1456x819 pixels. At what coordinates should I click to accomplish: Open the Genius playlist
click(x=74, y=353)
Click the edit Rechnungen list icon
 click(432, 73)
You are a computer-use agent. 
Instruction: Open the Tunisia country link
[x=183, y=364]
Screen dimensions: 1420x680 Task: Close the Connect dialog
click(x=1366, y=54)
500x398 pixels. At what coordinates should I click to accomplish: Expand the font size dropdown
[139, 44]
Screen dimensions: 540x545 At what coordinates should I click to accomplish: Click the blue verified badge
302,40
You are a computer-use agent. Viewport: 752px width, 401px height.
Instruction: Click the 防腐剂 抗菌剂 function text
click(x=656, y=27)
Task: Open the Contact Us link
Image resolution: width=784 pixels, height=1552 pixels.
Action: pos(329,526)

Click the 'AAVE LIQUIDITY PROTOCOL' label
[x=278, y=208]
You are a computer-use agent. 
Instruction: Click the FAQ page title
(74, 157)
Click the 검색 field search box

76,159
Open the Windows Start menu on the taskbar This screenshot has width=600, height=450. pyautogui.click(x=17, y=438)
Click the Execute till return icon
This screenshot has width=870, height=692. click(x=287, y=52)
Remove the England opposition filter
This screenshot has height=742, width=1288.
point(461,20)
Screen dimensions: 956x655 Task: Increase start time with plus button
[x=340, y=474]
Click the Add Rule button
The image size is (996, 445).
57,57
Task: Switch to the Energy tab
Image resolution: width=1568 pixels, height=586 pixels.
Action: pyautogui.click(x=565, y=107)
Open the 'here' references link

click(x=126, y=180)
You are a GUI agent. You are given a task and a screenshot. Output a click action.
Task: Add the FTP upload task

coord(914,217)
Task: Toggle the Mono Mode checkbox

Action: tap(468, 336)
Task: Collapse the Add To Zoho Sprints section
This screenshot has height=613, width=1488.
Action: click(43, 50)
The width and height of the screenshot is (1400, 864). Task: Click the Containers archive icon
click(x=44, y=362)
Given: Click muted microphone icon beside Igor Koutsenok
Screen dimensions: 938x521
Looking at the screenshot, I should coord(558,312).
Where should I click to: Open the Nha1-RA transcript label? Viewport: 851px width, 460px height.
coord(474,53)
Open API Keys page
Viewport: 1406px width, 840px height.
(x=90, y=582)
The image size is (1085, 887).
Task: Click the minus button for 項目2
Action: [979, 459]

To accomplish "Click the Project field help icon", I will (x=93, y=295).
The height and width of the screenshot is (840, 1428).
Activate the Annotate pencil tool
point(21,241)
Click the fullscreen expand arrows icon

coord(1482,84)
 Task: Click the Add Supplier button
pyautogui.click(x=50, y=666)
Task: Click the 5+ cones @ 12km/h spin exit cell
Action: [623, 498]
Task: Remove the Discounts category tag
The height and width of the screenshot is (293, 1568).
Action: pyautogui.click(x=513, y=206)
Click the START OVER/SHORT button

→ **Stated goal**
Reproduce the entire listing above word for word, leaving every line unchanged.

→ **Answer to this exercise**
1456x819 pixels. At what coordinates should I click to accomplish: Open the Genius playlist
click(x=74, y=353)
Click the edit Rechnungen list icon
 click(432, 73)
You are a computer-use agent. 
Instruction: Open the Tunisia country link
[x=183, y=364]
Screen dimensions: 1420x680 Task: Close the Connect dialog
click(x=1366, y=54)
500x398 pixels. At what coordinates should I click to accomplish: Expand the font size dropdown
[139, 44]
Screen dimensions: 540x545 At what coordinates should I click to accomplish: Click the blue verified badge
302,40
You are a computer-use agent. Viewport: 752px width, 401px height.
Instruction: Click the 防腐剂 抗菌剂 function text
click(x=656, y=27)
Task: Open the Contact Us link
Image resolution: width=784 pixels, height=1552 pixels.
Action: pos(329,526)

Click the 'AAVE LIQUIDITY PROTOCOL' label
[x=278, y=208]
You are a computer-use agent. 
Instruction: Click the FAQ page title
(74, 157)
Click the 검색 field search box

76,159
Open the Windows Start menu on the taskbar This screenshot has width=600, height=450. pyautogui.click(x=17, y=438)
Click the Execute till return icon
This screenshot has width=870, height=692. click(x=287, y=52)
Remove the England opposition filter
This screenshot has height=742, width=1288.
point(461,20)
Screen dimensions: 956x655 Task: Increase start time with plus button
[x=340, y=474]
Click the Add Rule button
The image size is (996, 445).
57,57
Task: Switch to the Energy tab
Image resolution: width=1568 pixels, height=586 pixels.
Action: pyautogui.click(x=565, y=107)
Open the 'here' references link

click(x=126, y=180)
You are a GUI agent. You are given a task and a screenshot. Output a click action.
Task: Add the FTP upload task

coord(914,217)
Task: Toggle the Mono Mode checkbox

Action: tap(468, 336)
Task: Collapse the Add To Zoho Sprints section
This screenshot has height=613, width=1488.
Action: click(43, 50)
The width and height of the screenshot is (1400, 864). Task: Click the Containers archive icon
click(x=44, y=362)
Given: Click muted microphone icon beside Igor Koutsenok
Screen dimensions: 938x521
Looking at the screenshot, I should coord(558,312).
Where should I click to: Open the Nha1-RA transcript label? Viewport: 851px width, 460px height.
coord(474,53)
Open API Keys page
Viewport: 1406px width, 840px height.
(x=90, y=582)
The image size is (1085, 887).
Task: Click the minus button for 項目2
Action: [979, 459]

To accomplish "Click the Project field help icon", I will (x=93, y=295).
The height and width of the screenshot is (840, 1428).
Activate the Annotate pencil tool
point(21,241)
Click the fullscreen expand arrows icon

coord(1482,84)
 Task: Click the Add Supplier button
pyautogui.click(x=50, y=666)
Task: Click the 5+ cones @ 12km/h spin exit cell
Action: [623, 498]
Task: Remove the Discounts category tag
The height and width of the screenshot is (293, 1568).
Action: pyautogui.click(x=513, y=206)
Click the START OVER/SHORT button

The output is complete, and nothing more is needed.